• [TASK TO COMPLETE] Return, from the lines below, each one that includes the word "computer".

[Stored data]

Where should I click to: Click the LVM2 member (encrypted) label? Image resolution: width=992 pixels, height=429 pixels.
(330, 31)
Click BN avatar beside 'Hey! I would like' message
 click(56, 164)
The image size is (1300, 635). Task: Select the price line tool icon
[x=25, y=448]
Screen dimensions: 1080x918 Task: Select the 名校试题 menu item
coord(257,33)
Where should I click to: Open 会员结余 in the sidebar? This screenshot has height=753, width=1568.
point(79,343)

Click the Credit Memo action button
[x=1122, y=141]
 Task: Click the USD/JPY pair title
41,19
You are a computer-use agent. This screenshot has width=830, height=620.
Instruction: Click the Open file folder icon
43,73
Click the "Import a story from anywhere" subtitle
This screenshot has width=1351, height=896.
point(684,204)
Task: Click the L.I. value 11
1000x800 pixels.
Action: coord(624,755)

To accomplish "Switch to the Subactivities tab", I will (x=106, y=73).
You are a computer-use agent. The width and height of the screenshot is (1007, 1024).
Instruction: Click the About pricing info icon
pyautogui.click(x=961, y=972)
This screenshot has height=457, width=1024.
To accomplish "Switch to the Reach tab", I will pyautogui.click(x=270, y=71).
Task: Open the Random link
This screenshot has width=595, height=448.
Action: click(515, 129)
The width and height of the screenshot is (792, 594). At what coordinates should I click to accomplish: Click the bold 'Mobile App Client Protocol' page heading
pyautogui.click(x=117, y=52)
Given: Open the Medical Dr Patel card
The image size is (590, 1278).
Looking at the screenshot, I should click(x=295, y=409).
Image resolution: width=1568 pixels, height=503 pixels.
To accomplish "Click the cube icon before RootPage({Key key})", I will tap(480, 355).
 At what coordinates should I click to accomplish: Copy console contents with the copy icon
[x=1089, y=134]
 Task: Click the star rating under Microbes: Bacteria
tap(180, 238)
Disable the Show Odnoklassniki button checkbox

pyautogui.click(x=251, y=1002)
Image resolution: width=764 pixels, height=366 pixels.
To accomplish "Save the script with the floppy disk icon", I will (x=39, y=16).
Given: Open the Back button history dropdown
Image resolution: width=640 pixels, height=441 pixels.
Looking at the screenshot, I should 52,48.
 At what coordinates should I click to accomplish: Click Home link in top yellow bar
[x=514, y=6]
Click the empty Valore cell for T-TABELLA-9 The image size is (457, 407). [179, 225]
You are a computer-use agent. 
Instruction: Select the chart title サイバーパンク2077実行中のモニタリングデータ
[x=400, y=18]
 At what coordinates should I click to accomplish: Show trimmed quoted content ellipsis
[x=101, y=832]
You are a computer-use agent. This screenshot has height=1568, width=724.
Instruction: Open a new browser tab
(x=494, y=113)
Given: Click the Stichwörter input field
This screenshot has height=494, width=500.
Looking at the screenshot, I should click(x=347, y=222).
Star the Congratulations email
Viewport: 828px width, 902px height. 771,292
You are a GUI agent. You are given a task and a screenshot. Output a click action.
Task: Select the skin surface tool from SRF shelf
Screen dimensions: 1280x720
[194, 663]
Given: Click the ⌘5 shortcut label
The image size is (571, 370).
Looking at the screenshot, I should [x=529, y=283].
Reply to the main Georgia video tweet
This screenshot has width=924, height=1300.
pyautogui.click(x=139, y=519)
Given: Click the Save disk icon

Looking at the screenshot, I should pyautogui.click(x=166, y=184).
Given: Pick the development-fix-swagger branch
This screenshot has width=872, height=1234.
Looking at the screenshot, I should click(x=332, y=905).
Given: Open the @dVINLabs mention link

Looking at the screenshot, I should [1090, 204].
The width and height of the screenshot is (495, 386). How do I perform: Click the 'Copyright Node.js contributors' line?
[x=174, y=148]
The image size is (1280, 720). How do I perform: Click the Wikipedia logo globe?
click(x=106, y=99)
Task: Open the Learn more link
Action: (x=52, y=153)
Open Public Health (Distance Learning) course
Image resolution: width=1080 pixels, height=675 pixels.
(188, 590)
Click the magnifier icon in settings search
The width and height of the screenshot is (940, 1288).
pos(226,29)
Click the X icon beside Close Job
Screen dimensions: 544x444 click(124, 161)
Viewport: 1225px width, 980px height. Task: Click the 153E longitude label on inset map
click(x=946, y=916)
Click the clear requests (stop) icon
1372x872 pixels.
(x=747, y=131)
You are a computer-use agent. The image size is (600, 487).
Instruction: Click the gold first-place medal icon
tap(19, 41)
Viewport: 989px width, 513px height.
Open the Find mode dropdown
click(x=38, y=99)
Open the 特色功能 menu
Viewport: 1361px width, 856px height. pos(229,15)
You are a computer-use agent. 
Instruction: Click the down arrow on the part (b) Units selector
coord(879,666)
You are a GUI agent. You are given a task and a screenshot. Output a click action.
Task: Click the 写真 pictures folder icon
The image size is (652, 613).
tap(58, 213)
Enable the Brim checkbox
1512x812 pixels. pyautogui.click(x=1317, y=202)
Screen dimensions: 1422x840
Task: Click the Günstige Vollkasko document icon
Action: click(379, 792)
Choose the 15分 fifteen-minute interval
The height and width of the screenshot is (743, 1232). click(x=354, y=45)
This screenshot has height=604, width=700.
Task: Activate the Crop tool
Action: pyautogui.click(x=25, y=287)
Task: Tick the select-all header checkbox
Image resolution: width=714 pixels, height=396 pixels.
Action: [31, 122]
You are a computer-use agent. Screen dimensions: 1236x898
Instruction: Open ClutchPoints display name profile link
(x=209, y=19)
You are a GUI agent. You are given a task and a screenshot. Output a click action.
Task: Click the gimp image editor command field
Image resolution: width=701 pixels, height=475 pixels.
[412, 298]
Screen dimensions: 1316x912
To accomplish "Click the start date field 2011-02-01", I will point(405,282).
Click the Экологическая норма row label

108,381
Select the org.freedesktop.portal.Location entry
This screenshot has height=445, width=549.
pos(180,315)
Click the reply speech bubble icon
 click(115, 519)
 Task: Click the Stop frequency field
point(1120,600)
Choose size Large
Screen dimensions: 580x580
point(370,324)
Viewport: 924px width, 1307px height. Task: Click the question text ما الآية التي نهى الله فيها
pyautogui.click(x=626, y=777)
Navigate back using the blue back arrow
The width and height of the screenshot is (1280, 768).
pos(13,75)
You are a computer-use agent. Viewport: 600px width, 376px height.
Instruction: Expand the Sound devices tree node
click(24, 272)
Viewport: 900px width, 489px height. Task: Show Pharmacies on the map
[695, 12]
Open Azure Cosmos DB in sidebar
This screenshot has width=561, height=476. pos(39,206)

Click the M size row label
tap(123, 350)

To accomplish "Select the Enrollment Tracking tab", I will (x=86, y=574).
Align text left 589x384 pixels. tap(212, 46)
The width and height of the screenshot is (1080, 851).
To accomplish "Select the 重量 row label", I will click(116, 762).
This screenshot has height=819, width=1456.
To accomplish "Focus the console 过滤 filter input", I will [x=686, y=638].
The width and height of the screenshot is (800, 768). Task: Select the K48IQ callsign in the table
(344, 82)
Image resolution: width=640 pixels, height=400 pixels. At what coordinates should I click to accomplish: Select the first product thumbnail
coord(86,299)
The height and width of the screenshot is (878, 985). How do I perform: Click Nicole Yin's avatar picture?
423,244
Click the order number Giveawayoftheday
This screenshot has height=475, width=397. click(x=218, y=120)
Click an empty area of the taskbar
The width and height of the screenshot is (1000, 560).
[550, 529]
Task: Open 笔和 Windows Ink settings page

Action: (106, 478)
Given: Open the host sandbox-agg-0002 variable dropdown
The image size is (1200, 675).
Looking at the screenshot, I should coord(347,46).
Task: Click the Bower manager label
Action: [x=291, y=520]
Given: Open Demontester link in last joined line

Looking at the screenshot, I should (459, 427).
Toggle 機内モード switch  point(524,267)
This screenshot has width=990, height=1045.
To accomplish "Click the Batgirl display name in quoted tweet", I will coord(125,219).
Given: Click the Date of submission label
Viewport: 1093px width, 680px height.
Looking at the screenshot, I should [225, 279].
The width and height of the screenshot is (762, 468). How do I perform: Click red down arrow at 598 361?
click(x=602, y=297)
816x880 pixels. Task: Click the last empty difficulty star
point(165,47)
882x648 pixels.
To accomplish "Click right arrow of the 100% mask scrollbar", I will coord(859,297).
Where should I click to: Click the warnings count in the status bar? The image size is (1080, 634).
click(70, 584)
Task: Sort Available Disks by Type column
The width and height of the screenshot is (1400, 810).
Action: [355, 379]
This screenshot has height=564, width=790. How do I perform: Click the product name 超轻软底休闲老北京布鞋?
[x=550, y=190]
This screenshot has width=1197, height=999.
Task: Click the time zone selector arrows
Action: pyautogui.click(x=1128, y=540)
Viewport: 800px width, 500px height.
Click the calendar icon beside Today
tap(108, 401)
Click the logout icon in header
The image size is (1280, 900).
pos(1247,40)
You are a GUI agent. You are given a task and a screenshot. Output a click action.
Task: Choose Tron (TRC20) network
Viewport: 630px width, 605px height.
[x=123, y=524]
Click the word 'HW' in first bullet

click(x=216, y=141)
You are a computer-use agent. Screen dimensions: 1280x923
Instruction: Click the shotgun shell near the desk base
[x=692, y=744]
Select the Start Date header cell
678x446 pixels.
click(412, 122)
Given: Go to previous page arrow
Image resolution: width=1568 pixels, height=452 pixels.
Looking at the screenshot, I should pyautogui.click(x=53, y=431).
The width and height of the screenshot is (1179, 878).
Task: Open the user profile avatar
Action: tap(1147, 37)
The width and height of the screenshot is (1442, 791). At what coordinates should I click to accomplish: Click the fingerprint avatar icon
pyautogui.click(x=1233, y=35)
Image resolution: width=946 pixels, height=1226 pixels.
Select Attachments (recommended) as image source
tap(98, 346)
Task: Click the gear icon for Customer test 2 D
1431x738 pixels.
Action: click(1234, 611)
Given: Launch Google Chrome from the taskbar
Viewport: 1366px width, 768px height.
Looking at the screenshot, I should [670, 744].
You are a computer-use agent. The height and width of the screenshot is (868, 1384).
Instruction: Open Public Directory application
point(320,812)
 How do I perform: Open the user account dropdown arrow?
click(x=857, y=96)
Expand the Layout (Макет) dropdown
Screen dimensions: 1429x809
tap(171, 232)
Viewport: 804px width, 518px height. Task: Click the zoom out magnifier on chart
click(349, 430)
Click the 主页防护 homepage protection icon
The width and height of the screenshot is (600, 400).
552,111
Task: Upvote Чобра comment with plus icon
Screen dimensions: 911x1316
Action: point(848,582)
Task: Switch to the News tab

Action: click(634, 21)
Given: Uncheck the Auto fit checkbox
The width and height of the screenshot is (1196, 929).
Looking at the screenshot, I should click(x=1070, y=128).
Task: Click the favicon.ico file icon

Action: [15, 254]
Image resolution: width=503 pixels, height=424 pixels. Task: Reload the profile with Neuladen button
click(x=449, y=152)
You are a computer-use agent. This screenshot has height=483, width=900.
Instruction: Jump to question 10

• [EXERCISE RESPONSE]
You are a computer-use agent. This screenshot has width=830, height=620.
You are a computer-use agent. The width and height of the screenshot is (1007, 1024).
You are a computer-use agent. 
You are a computer-use agent. This screenshot has height=1568, width=724.
You are a computer-use agent. The image size is (600, 487).
You are a computer-use agent. 
You are a computer-use agent. Screen dimensions: 1236x898
You are a computer-use agent. Viewport: 600px width, 376px height.
You are a computer-use agent. Screen dimensions: 1280x923
You are a computer-use agent. The height and width of the screenshot is (868, 1384).
You are a computer-use agent. This screenshot has height=483, width=900.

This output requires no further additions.